* Document excerpt *
◇ ◇ ◇

In a quiet room at the Kilns in August 1960, C. S. Lewis recorded three audio tracks on a portable reel-to-reel tape deck. A month before Lewis’s voice was committed to tape, his wife, Joy Davidman Lewis, died from cancer. Following Joy’s death, her former husband, Bill Gresham, traveled to Oxford to see his two teenage sons (David and Douglas) and to meet Lewis face to face. During his stay, Bill recorded C. S. Lewis reading from his own novels—and reciting Chaucer—for 45 minutes. These high-quality analog tapes were brought back to the United States, where they were eventually purchased by the Marion E. Wade Center in 1982. The Wade Center, in partnership with the Rabbit Room, is excited to make these unique recordings available to the public for the very first time.
Proceeds from these tracks will support the Marion E. Wade Center and its mission to promote cultural engagement and spiritual formation through the works of seven British Christian authors: C. S. Lewis, J. R. R. Tolkien, Dorothy L. Sayers, George MacDonald, G. K. Chesterton, Owen Barfield, and Charles Williams. To learn more about the Wade Center, their mission, and the resources they offer please visit their website at wheaton.edu/wade.
Track List
Perelandra (27:00): Lewis reads nearly all of Chapter 3 from the second novel of his Ransom Trilogy, narrating in a mesmerizing and confident voice Ransom’s arrival on the watery planet Venus.
That Hideous Strength (9:13): For over 9 minutes, Lewis dramatizes Merlin’s interrogation of Elwin Ransom about his credentials as the Pendragon from Chapter 13, section 1.
Bonus: Canterbury Tales (8:35): Lewis declaims the Prologue to Chaucer’s The Canterbury Tales in impeccable Middle English, possibly from memory.

◇ ◇ ◇

* Records shown *
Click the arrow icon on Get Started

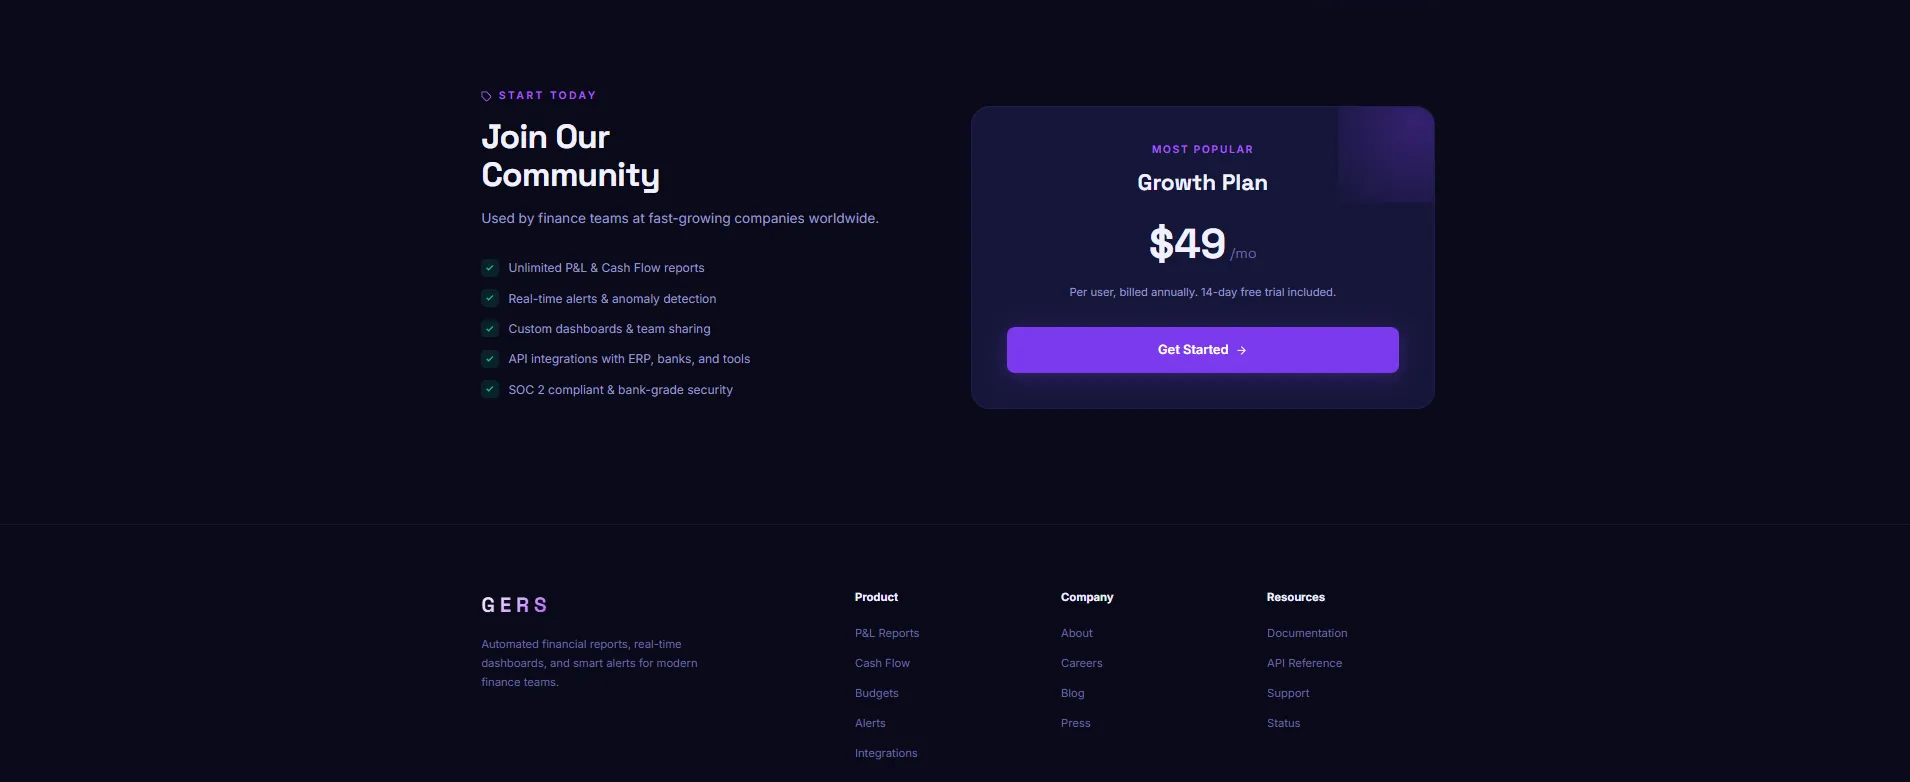click(1241, 350)
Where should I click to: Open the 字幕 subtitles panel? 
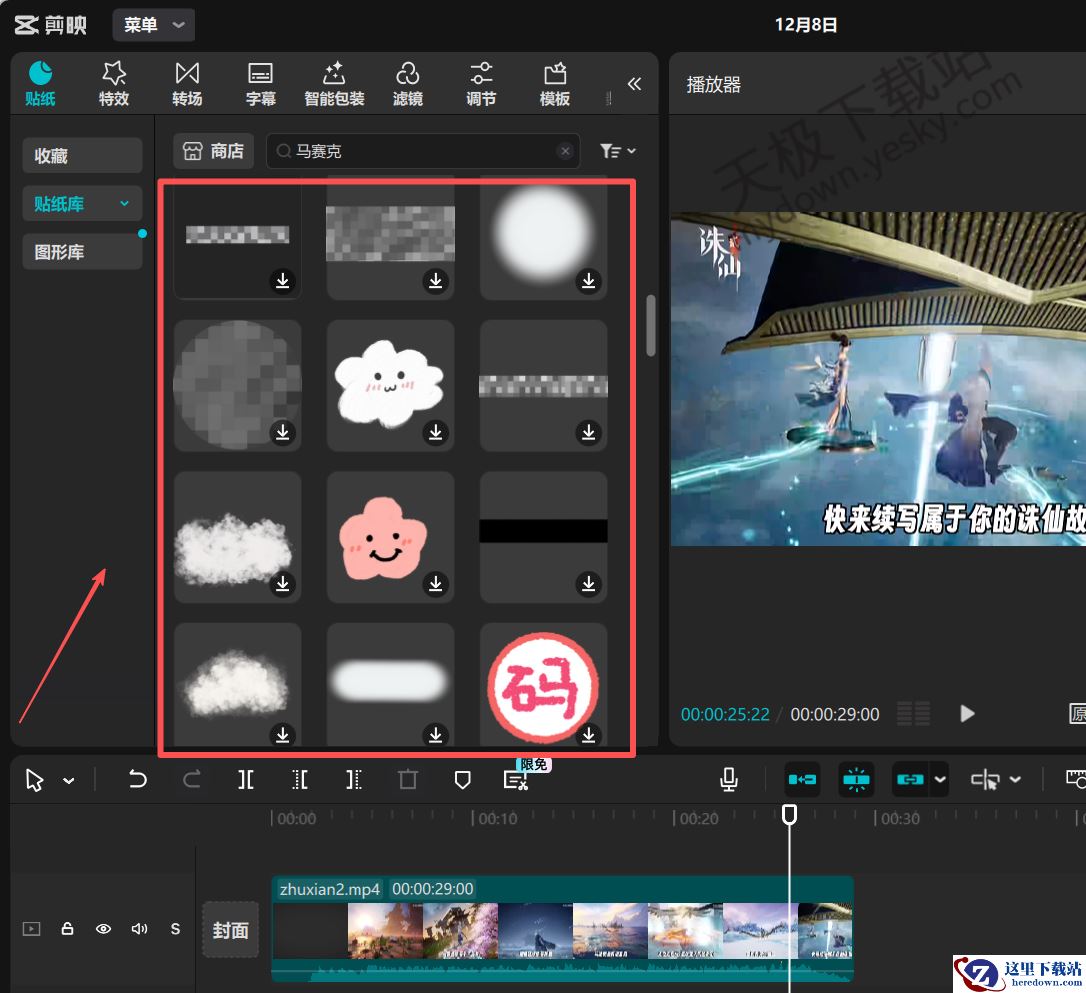[x=260, y=83]
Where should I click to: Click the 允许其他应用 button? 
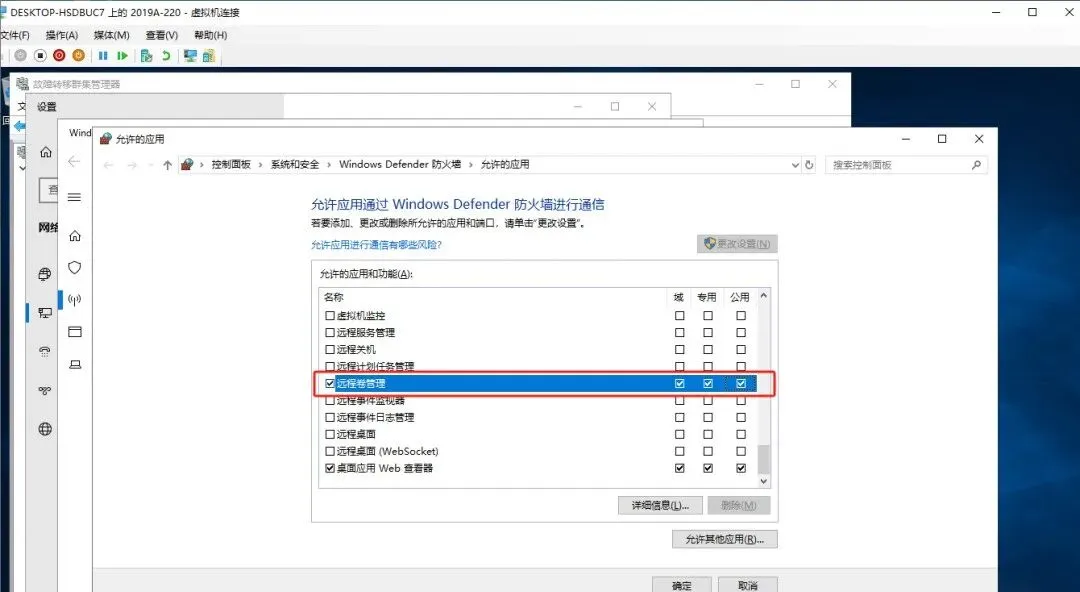click(726, 540)
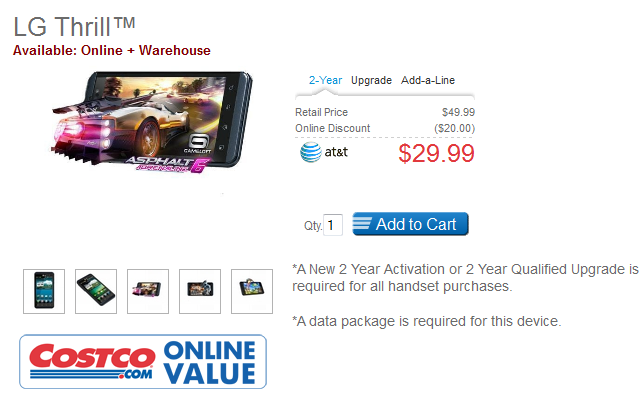The image size is (644, 407).
Task: View the third thumbnail with racing car
Action: (148, 291)
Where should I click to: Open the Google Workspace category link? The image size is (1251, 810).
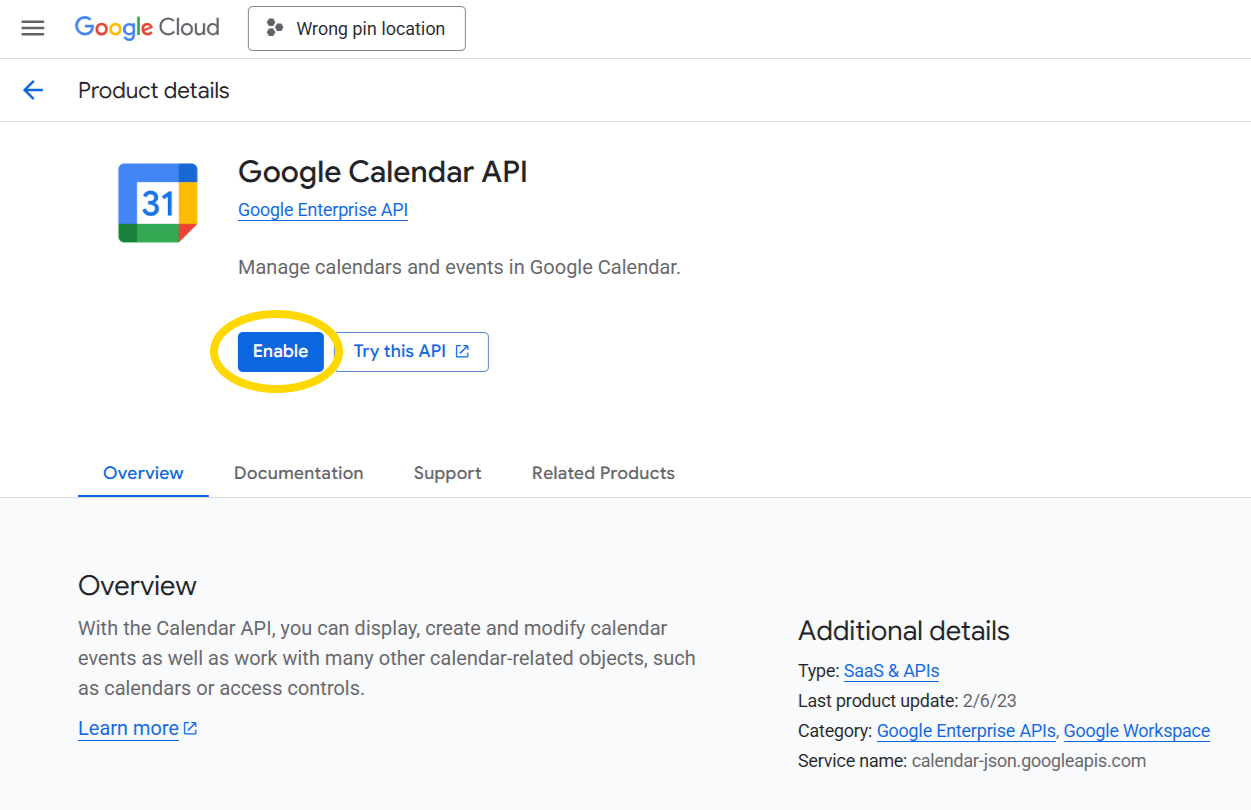1136,730
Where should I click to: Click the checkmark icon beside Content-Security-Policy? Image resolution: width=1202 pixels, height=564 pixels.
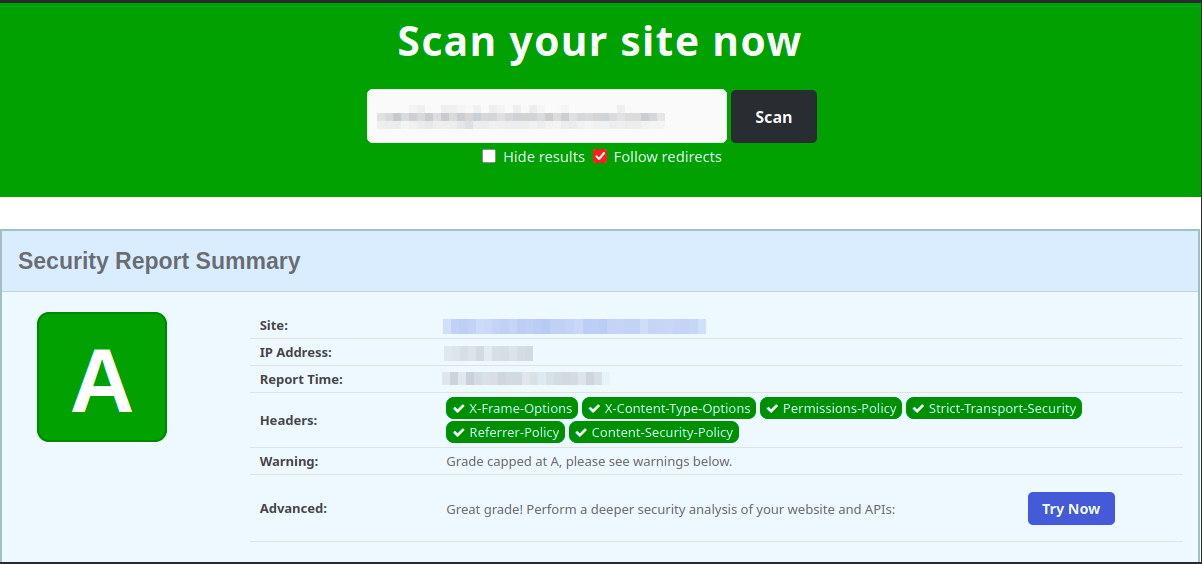coord(581,432)

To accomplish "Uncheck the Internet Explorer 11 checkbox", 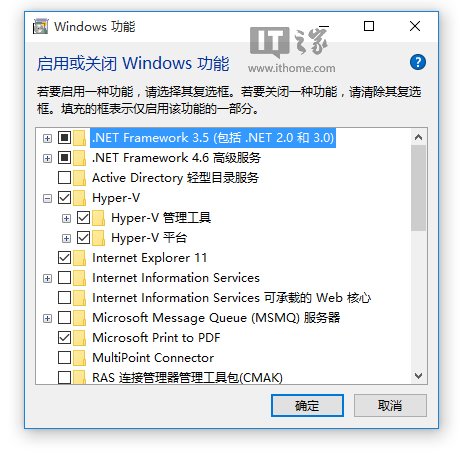I will [64, 258].
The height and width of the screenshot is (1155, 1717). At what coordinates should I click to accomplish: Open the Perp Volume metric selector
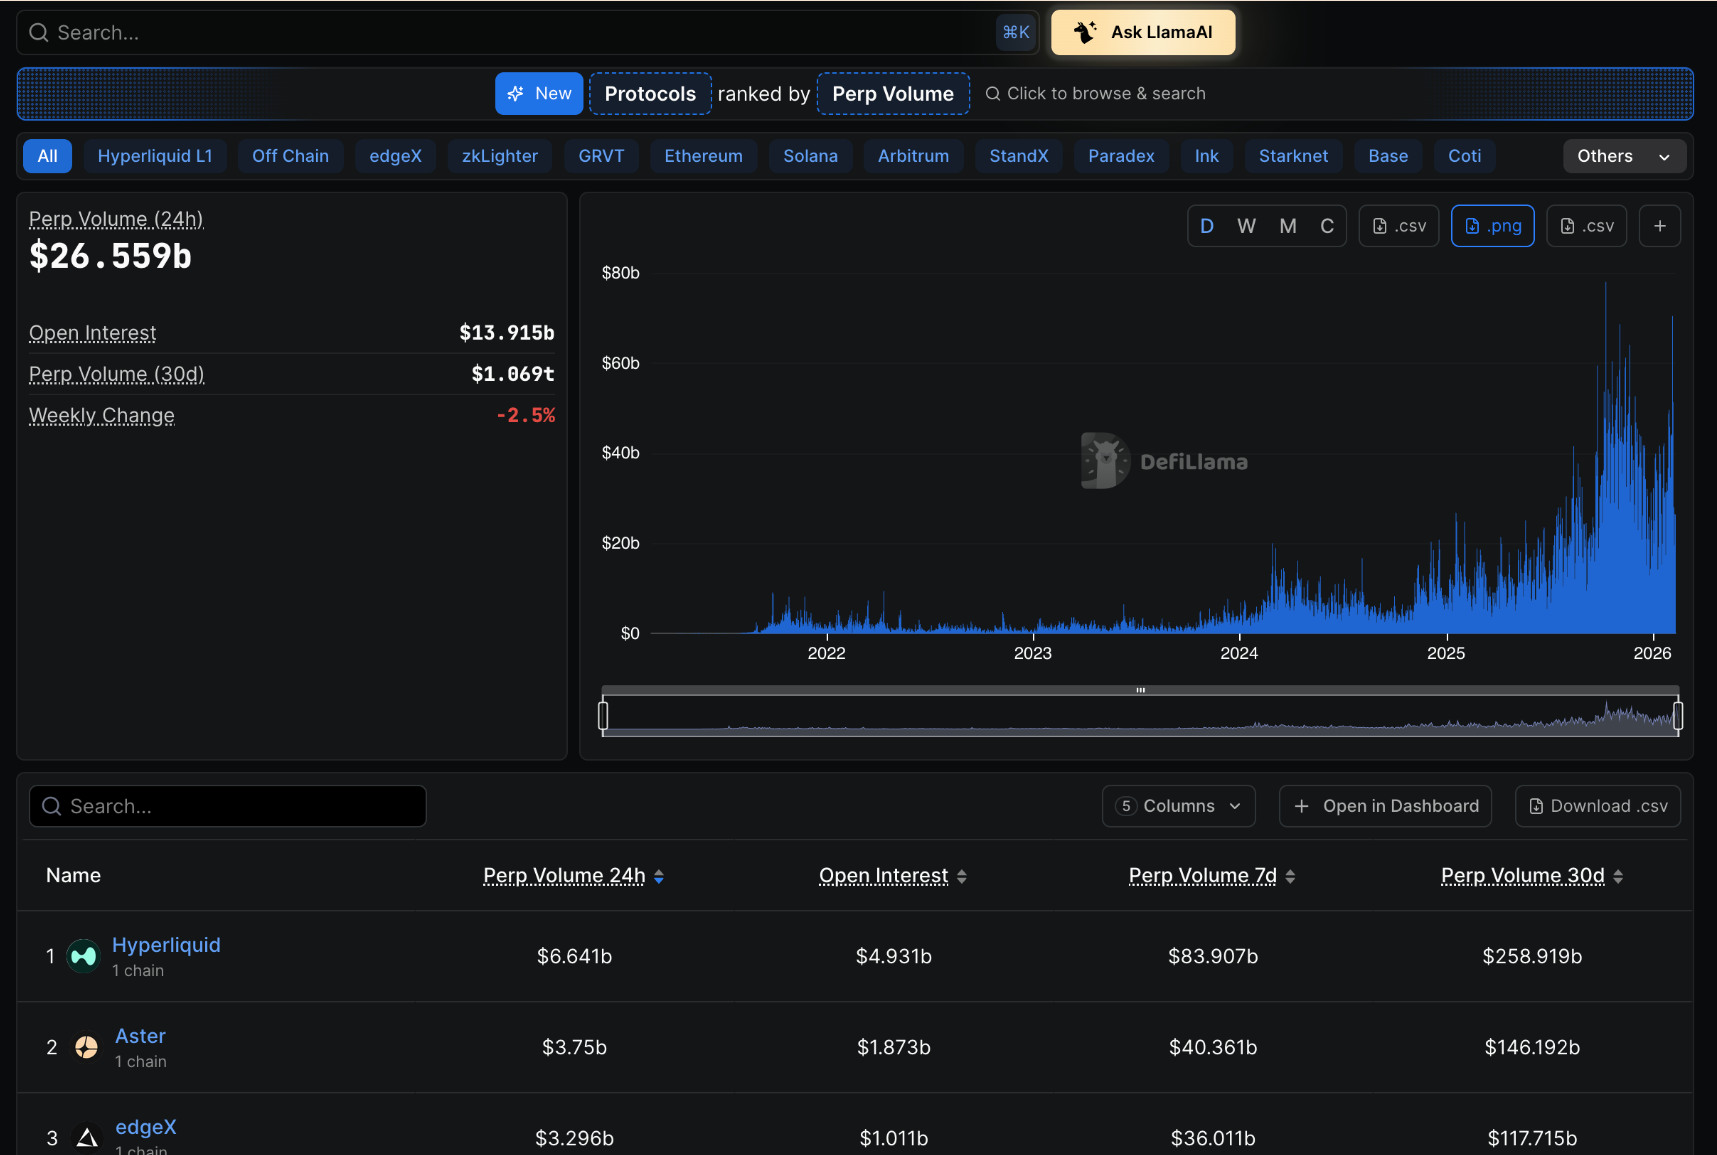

◇ ◇ ◇

* Task set *
a) From the page on the C. S. Lewis recordings, transcribe the part that opens with the words "In a quiet room" and closes with "very first time.".
b) Answer these questions from the page on the C. S. Lewis recordings.
(i) In what year did the Marion E. Wade Center buy the tapes?
(ii) How long is the Perelandra track?
(iii) In what language does Lewis recite the Prologue to The Canterbury Tales?

* Expected responses *
a)
In a quiet room at the Kilns in August 1960, C. S. Lewis recorded three audio tracks on a portable reel-to-reel tape deck. A month before Lewis’s voice was committed to tape, his wife, Joy Davidman Lewis, died from cancer. Following Joy’s death, her former husband, Bill Gresham, traveled to Oxford to see his two teenage sons (David and Douglas) and to meet Lewis face to face. During his stay, Bill recorded C. S. Lewis reading from his own novels—and reciting Chaucer—for 45 minutes. These high-quality analog tapes were brought back to the United States, where they were eventually purchased by the Marion E. Wade Center in 1982. The Wade Center, in partnership with the Rabbit Room, is excited to make these unique recordings available to the public for the very first time.

b)
(i) 1982
(ii) 27:00
(iii) Middle English